Angellew, I know how you feel about attracting needy people. I have BTDT. It's very hard to draw boundaries with some people. I have found that whenever I had to draw boundaries, if that person accepted it, then she was worth keeping as a friend, if not, then maybe it was time to let go and move on. It took a long time, and lots of aggravation for me to get that because I'm the type of person who tries to love everybody. Your "friend" sounds like she needs to grow up a little and by you holding your ground and not "petting" her ego, it's actually going to help her in the end. (((hugs)))
"As I've gotten older, it has been so freeing to realize that I am not responsible for everyone and their feelings." Excellent point.
Wow. Sounds like she puts a lot of importance on things that are bought, rather than people themselves. Wonder if that's how she is shown love from her parents? Sad sad sad...she must be pretty lonely. I'd still be polite friends with her, but it is hard when you don't have much in common. I can't believe she wouldn't even pick up the flowers...I wonder if she was just mad that maybe *no one* remembered her birthday???
Live is too short for people like her.
She truly does sound like she has mental issues. It sounds like her parents have spoiled her and never taught her social skills. What you have there is a classic example of co-dependence. They kind of "force" themselves into your life, and do kindnesses for you with the motive of receiving back. When it doesn't happen, they get very irate and resentful. Passive aggressive. That's probably why she has no relationship in her life and no friends. And, while you sound like the kind of person who would never turn their back on someone in need, you can't let them be spiritual "vampires" either, sucking the life out of you. Don't feel guilty a bit, and give her space. Be "busy" next time she wants to get together. Maybe this is a blessing in disguise. Karen...instead of "Psycho", I was thinking more of the (ughh) boiled rabbit in "Fatal Attraction". Sorry... don't mean to scare you.

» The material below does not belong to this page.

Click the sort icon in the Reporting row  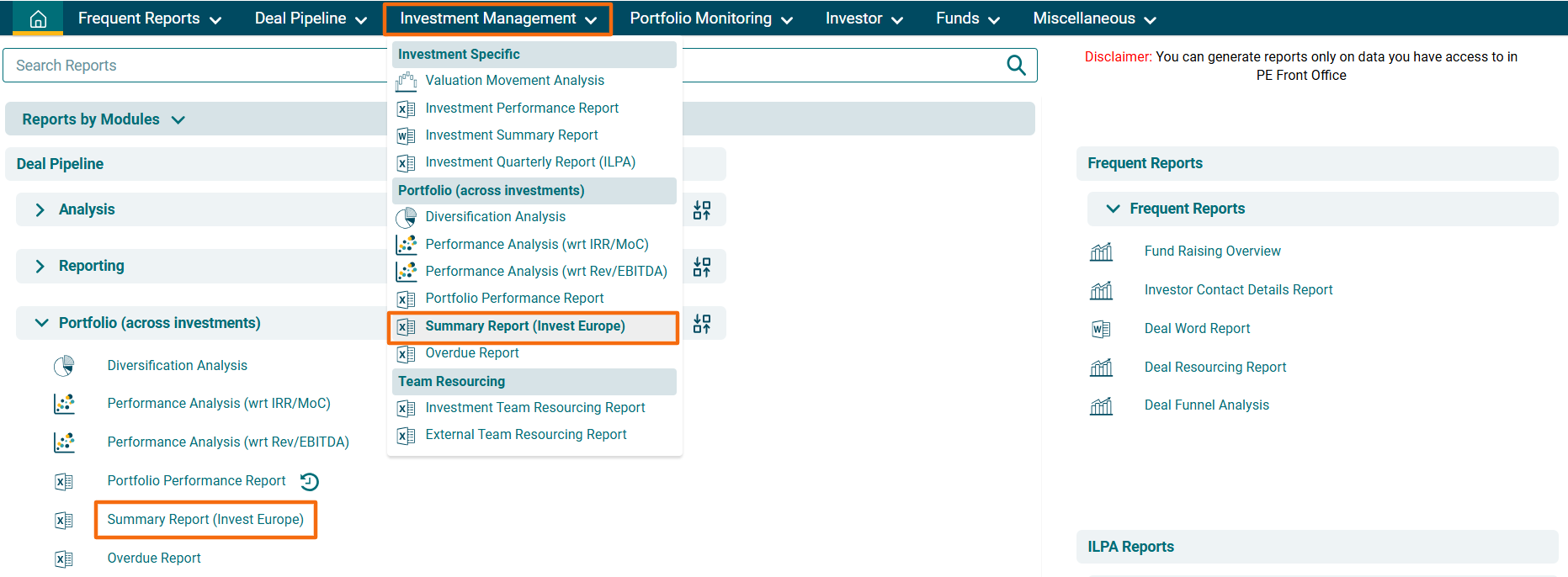pos(702,267)
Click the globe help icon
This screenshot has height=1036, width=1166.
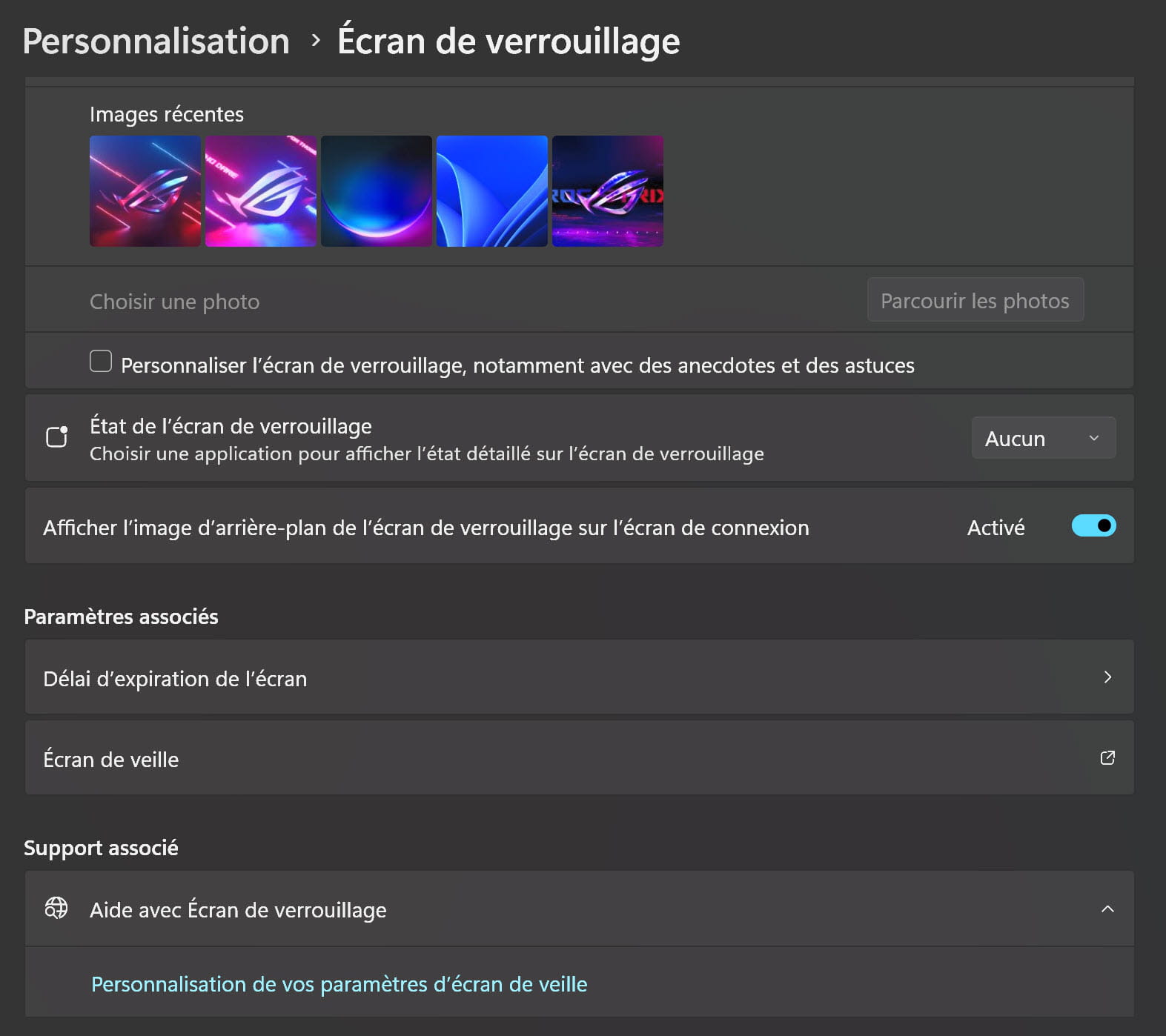[x=56, y=908]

Karen and Hol ... I was thinking the same thing!!!!I agree with everyone else... now that the door has been opened , walk thru it and don't look back!!! You can be nice when you see her, but let the "friendship" go. DH and I have had to do that more than once in the last few years.It was hard to do, but we knew that these people were causing too much unrest( for lack of better words), so we went cold turkey on them , and we have never regretted it.After some time has passed, you will feel much better with your self
I agree, Wanda. There are people who are "toxic" and can make life very uncomfortable. While it is hard to end the relationship, sometimes it has to be done. I. too, have been there. At first, I felt guilty, but then it was very liberating.